Friday, March 19, 2010

Living The Life of a Free Man

I've been spending quite a bit of time traveling, working quite hard, spending a lot of time in my career. I've also been spending quite a bit of time playing and practicing guitar, listening to quite a bit of music, time with the family, time working out, time reading, and time doing a number of things.

I realized something. I'm a free man. I'm completely free. I've broken the chains.

You don't know what I'm talking about unless you've been in a dysfunctional relationship, particularly with a borderline. You live a life where you're weighed down.

Weights Will Eventually Break You
It's true. The weights of a borderline will eventually break you, one way or another. I used to think that I was superhuman in terms of my will, my work ethic, my attitude...I wanted to be Father of the Year, Husband of the Year, Boyfriend of the Year, Worker of the Year. I was so driven, so hungry, so...energetic.

Then I met the borderline and started dating her. She took my energy and channeled it. She channeled it primarily to her, because of her needs, she could not be comfortable with my energy. Her paranoid mind thought that my energies would channel towards other women, other interests than her.
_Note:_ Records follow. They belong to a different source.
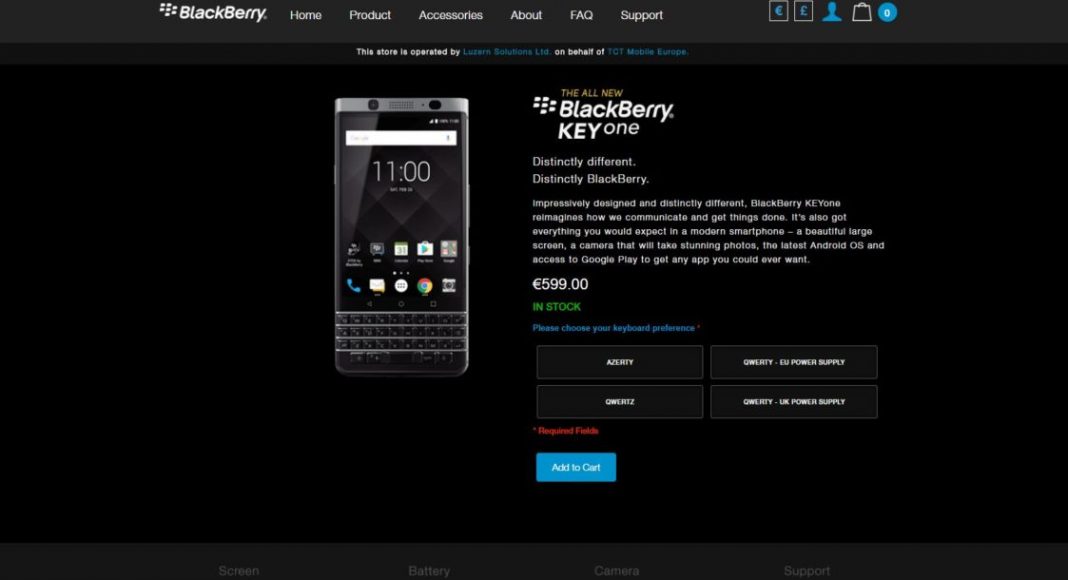Click the Add to Cart button
The image size is (1068, 580).
[x=576, y=467]
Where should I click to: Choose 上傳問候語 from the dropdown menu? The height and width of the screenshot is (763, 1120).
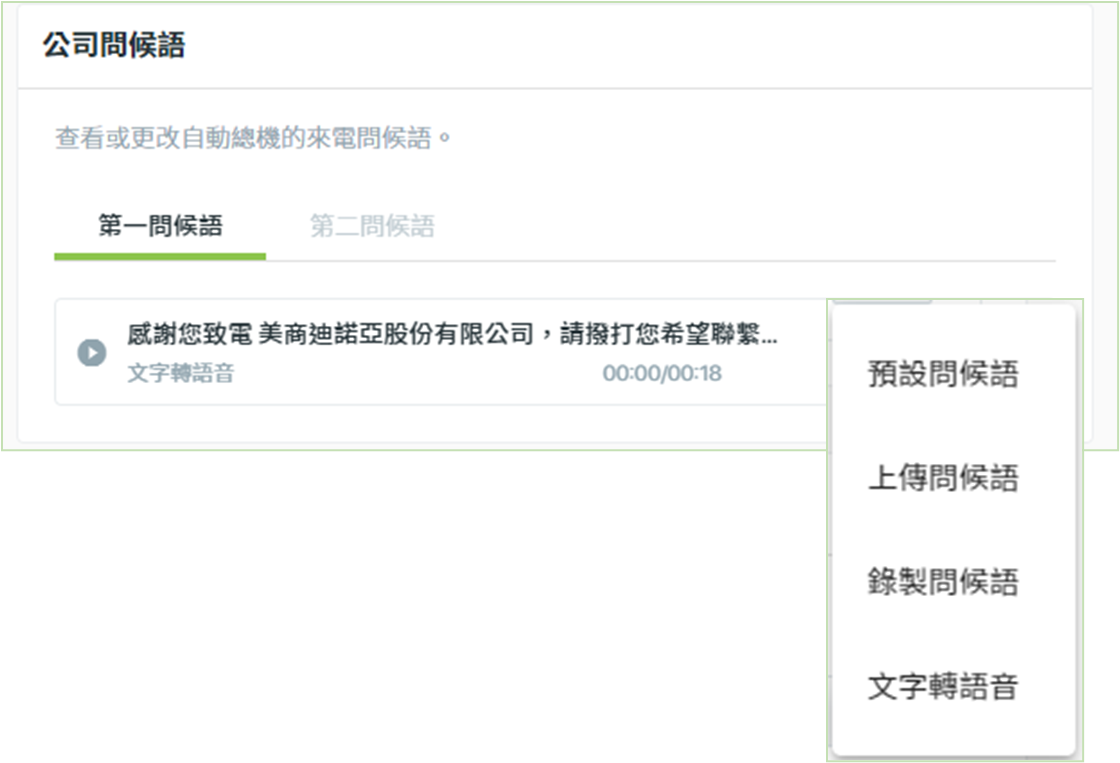click(x=943, y=478)
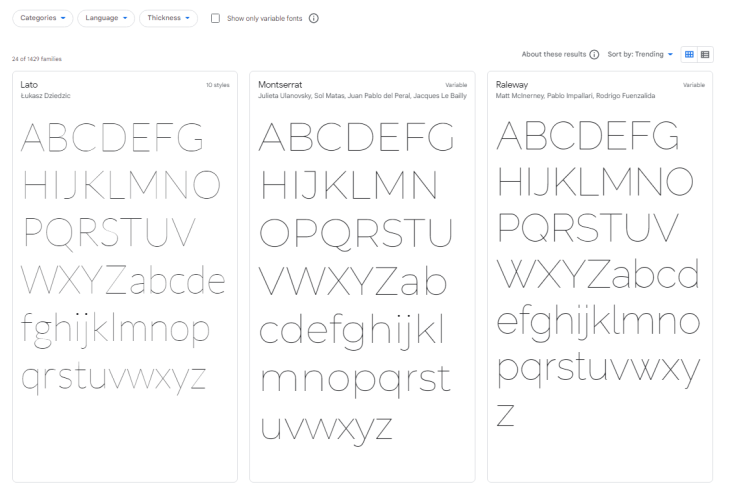
Task: Switch to grid view icon
Action: tap(689, 55)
Slowly but surely, my energies mellowed, probably as a result of growth, as well as a result of being in the relationship. When I was in the relationship with the borderline, my energies were aimed at her. However, the weight of walking on eggshells on a constant basis, not knowing when she would snap, weighs on you.

I told her that I would have had a heart attack if I stayed with her. Stress related illnesses are just that, stress related. These relationships cause major stress on you. I used to smoke when I was with her, a habit I had given up before meeting her.

The borderline will eventually kill you, one way or another.

Want Freedom? Shed The Weights

You can give the borderline boundaries, but you need to be able to enforce the boundaries. You need to get to a point that when the borderline in your life acts out, you can react with indifference.

This is the only way to shed the weights of the borderline grasp. We Nons know that we live life with a cloud over our heads, always waiting for the borderline to snap, to get upset about something that we don't understand.


How To Be Free From A Dysfunctional Relationship


The only way to truly free yourself from the weights of a dysfunctional relationship is to leave it. You actually need to leave the relationship.

If you have a borderline partner that is willing to go to counseling and therapy as well as medication, this may be a solution. You also need counseling to better understand boundaries, a better separation of responsibility, and the like.

It's difficult, but you can free yourself from the dysfunction. The key to this is awareness. Awareness of the situation, of the behaviors, and all of the associated dysfunction that goes along with a relationship with a borderline personality disordered person. More on awareness in upcoming posts.